Up until two years ago, only giant technology companies had the resources and expertise to build products that fully depended on machine learning systems. Think Google powering ad auctions, TikTok recommending content, and Uber dynamically adjusting pricing. To power their most critical applications with machine learning, these teams built custom infrastructure that met the unique needs of deploying machine learning systems.
Fast forward a few years and an entire ecosystem of MLOps tools have sprung up to democratize machine learning in production. But with hundreds of different tools out there, understanding what each of them does is now a full-time job. Feature platforms and their related cousin, feature stores, are a popular part of that ecosystem. In a nutshell, a feature platform enables your existing data infrastructure (data warehouses, streaming infrastructure like Kafka, data processors like Spark/Flink, etc.) for operational ML applications. This post explains in more detail what feature platforms are and what problems they solve.
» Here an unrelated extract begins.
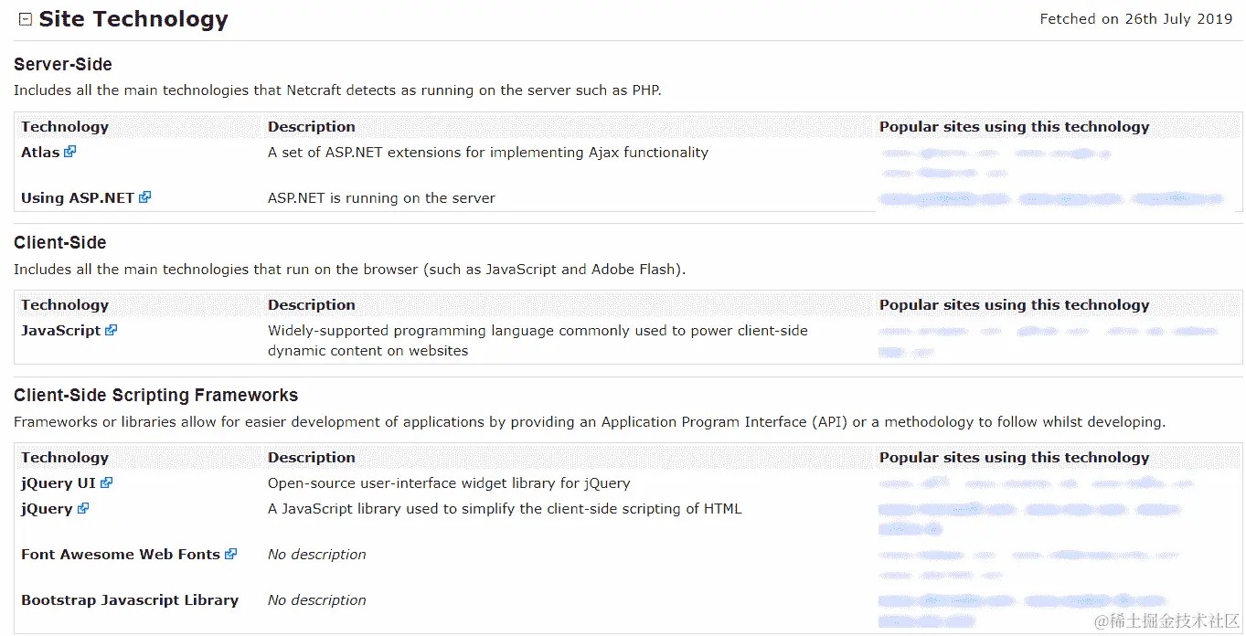Click Bootstrap Javascript Library entry
This screenshot has height=636, width=1246.
(x=130, y=600)
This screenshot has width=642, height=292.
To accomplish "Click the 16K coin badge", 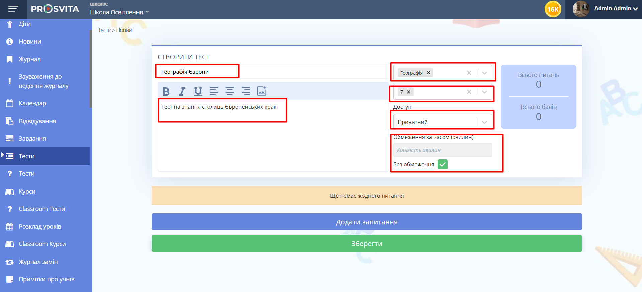I will [x=553, y=9].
Building operational machine learning is tough
Feature platforms enable operational machine learning (ML), which happens when a customer-facing application uses ML to autonomously and continuously make decisions that impact the business in real time. The examples I shared from Google, TikTok, and Uber are all operational ML applications. Any machine learning project always consists of four stages:
Most projects never make it past the development stage. Productionizing and operating machine learning applications remain the main blocker for teams. And the most difficult part of productionizing and operating ML is managing the data pipelines that need to continuously feed these applications.
A feature platform solves the data challenges associated with productionization and operation. It creates a path to production. We’ll get into the specific of what this means, but let’s first describe what a feature is.
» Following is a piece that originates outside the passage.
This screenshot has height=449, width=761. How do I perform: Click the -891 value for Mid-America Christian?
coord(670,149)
What is a machine learning feature?
In machine learning, a feature is data that’s used as the input for ML models to make predictions. Raw data is rarely in a format that is consumable by an ML model, so it needs to be transformed into features. This process is called feature engineering.
For example, if a credit card company is trying to detect fraudulent transactions, a transaction being made in a foreign country might be a good indicator of fraud. Features end up being columns in the data that is sent to a model.
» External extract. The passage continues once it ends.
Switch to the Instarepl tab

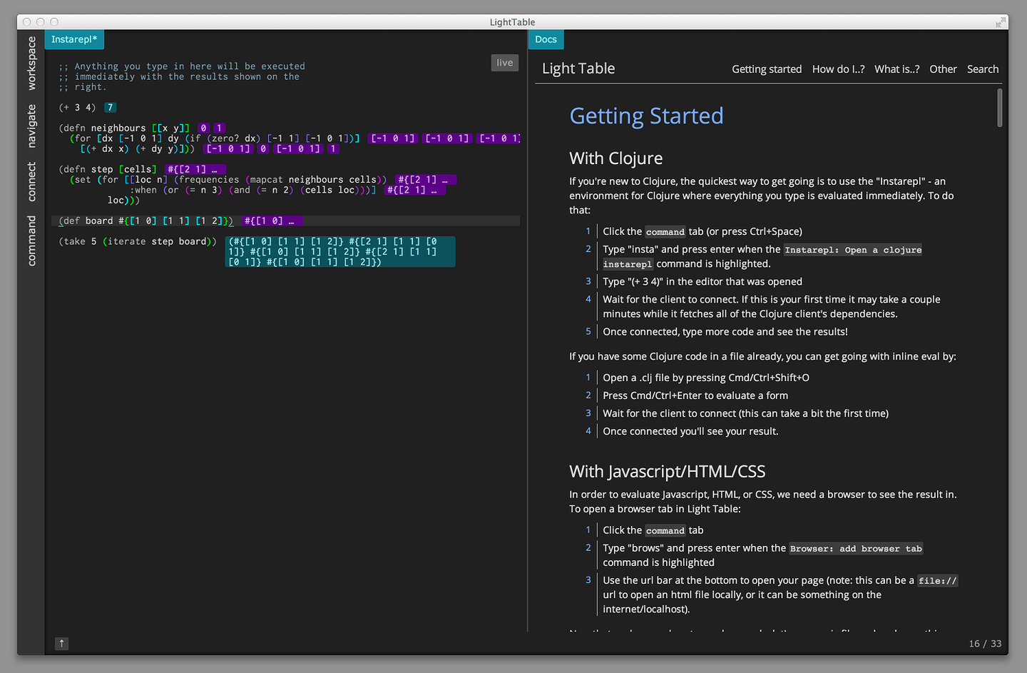click(x=74, y=39)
What’s unique about ML is that features are consumed in two different ways:
- To train a model, we need large amounts of historical data.
- To make a live prediction, we need to provide only the latest features to the model, but we need to provide that information within milliseconds. This is also called online inference. In this example, the model only needs to know whether the current transaction is in a foreign country or not, and it needs to process that information while the transaction is happening.
What problems does a feature platform solve?
In the development stage of a machine learning project, data scientists do large amounts of feature engineering to find the features that lead to the highest prediction accuracy. Once that process is complete, they usually hand off the project to an engineering colleague who will put those feature engineering pipelines into production.
If you’re a data scientist, you don’t want to be concerned about how the data becomes available or how it is computed. You know which features you want, and you want those features to be available for the model to make live predictions. Engineers, on the other hand, need to re-implement those data pipelines in a production environment, which quickly becomes very complex as soon as there’s real-time or near-real-time data involved. To power operational ML applications, these pipelines need to run continuously, can’t break, need to be extremely fast, and need to scale with the business.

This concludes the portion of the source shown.